Exercise -
Reproduce the records from the line with "Task: Click the Add link above Execution plan" to the line with "Image resolution: width=1512", without changes.

Information shown -
⟨

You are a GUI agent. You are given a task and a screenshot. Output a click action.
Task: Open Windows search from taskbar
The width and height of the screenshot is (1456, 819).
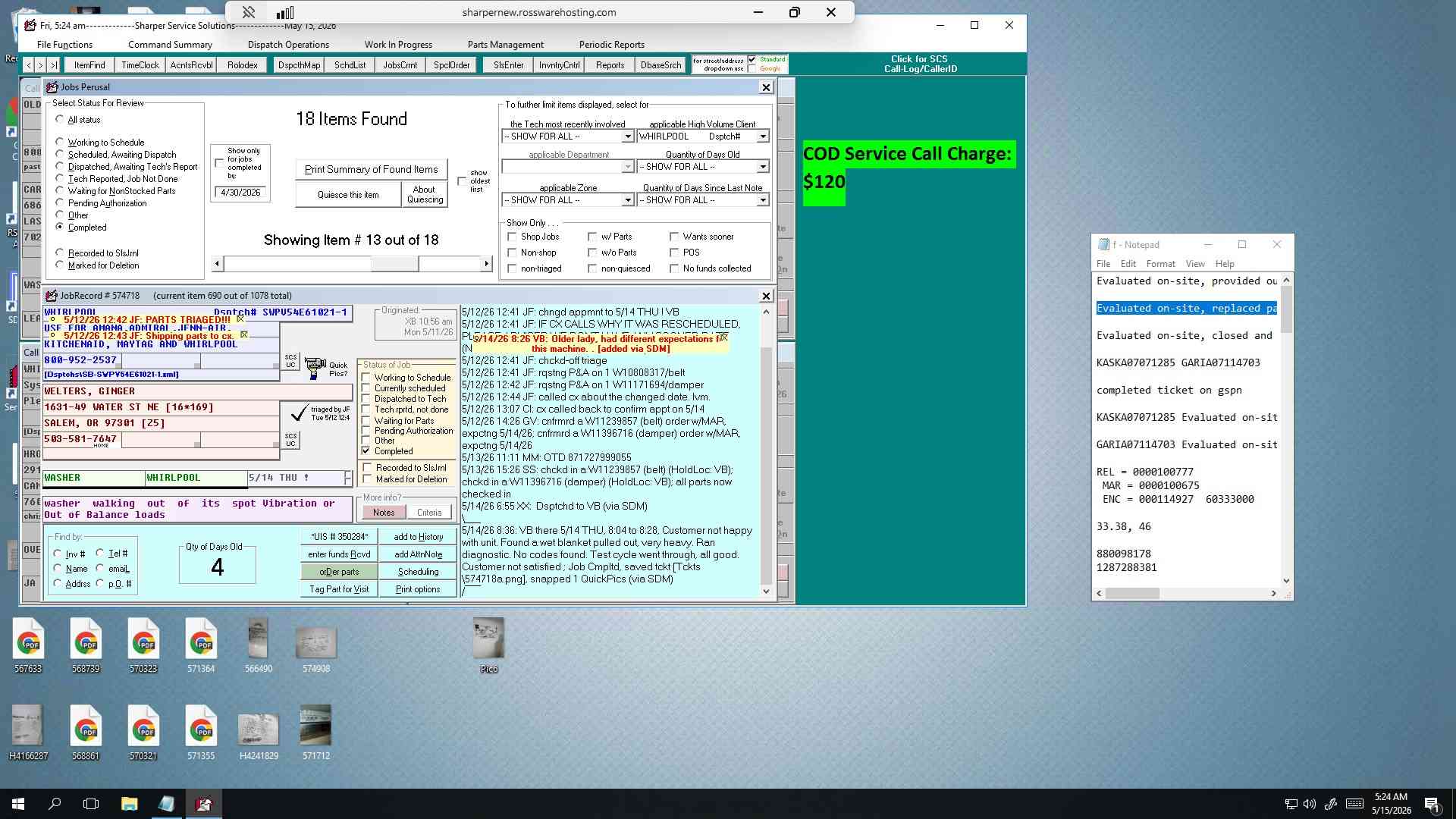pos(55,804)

⟩
⟨

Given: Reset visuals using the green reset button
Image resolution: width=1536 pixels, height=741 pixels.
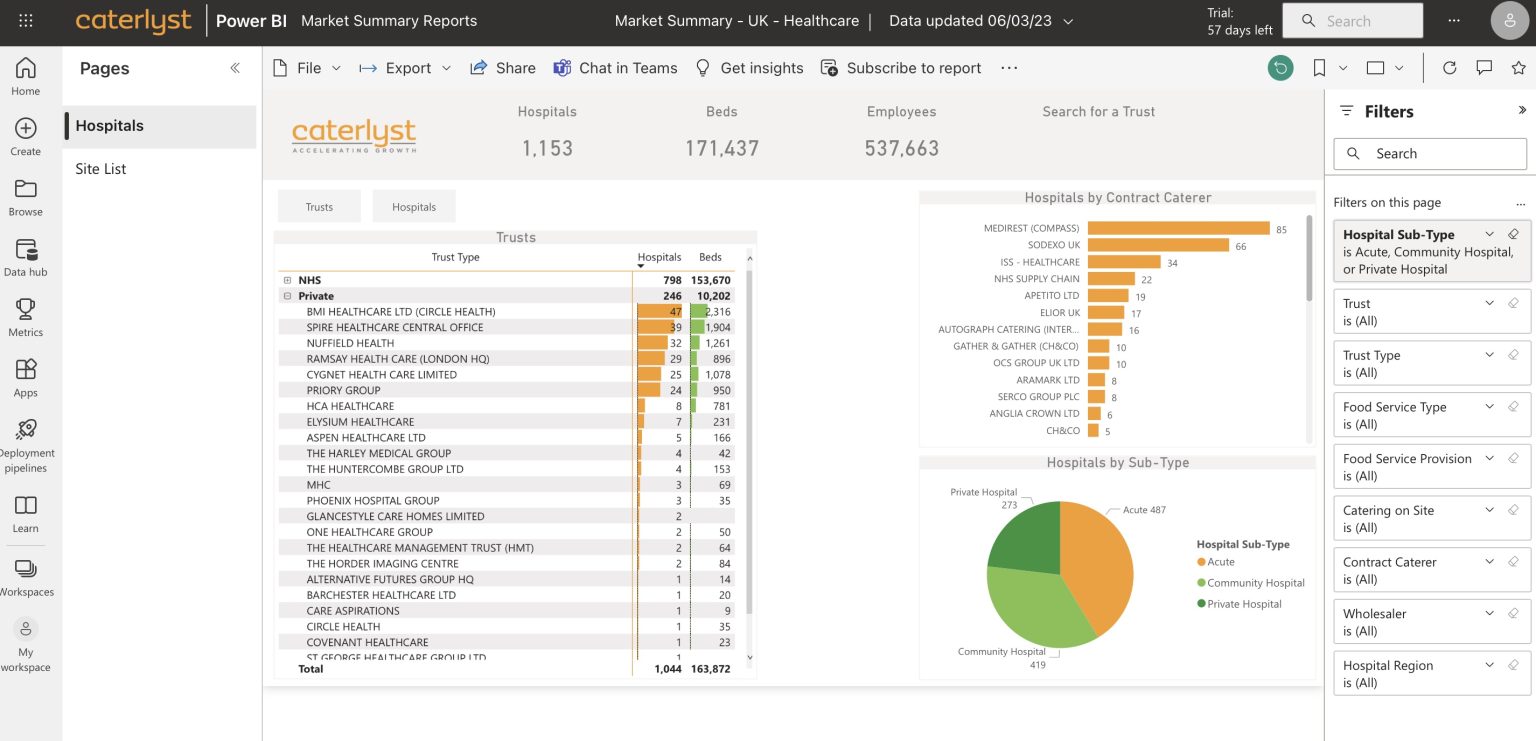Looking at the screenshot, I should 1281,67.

⟩
⟨

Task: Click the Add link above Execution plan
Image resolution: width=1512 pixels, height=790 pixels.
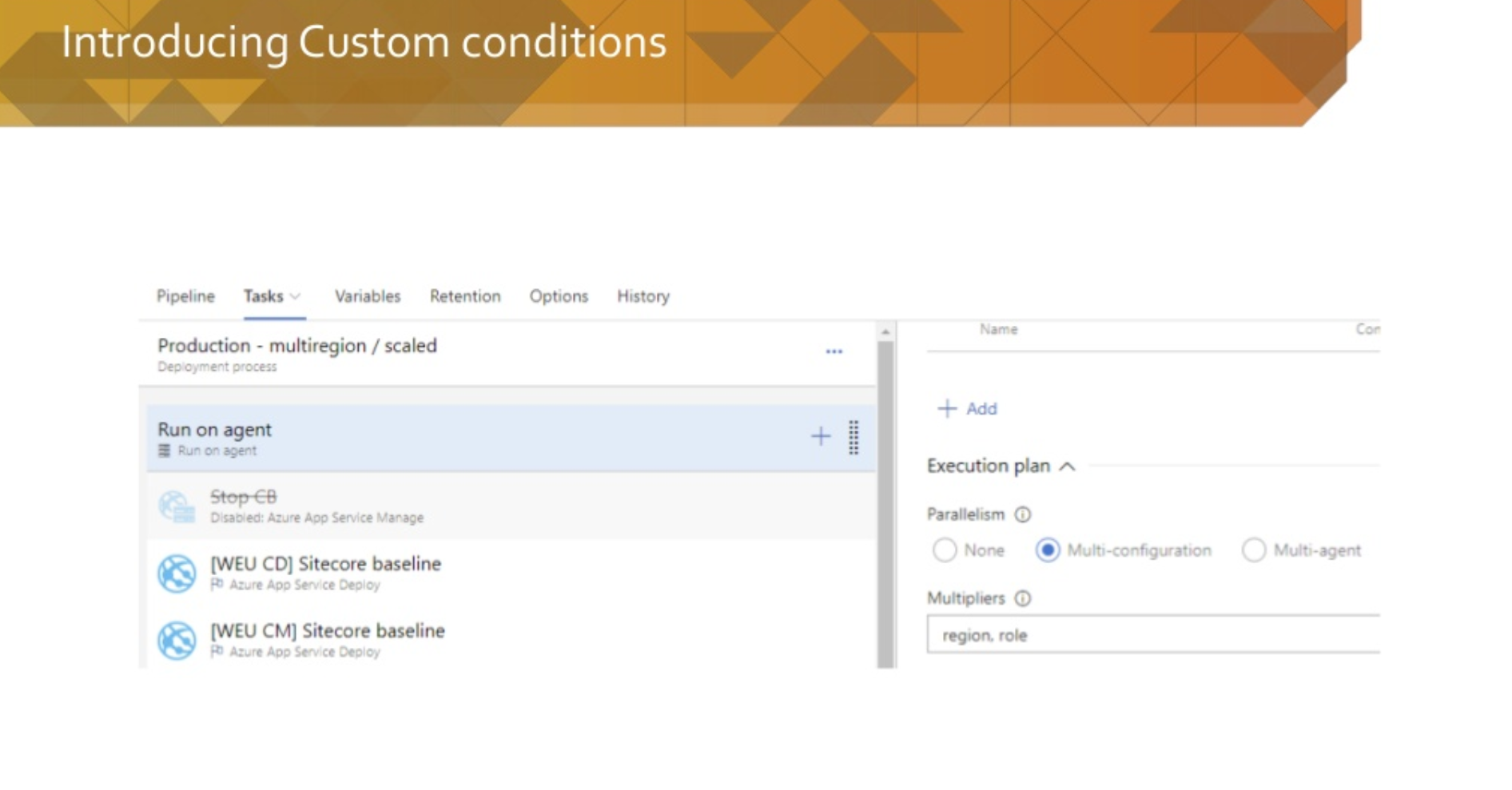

⟩

In response -
Task: Click the Add link above Execution plan
Image resolution: width=1512 pixels, height=790 pixels.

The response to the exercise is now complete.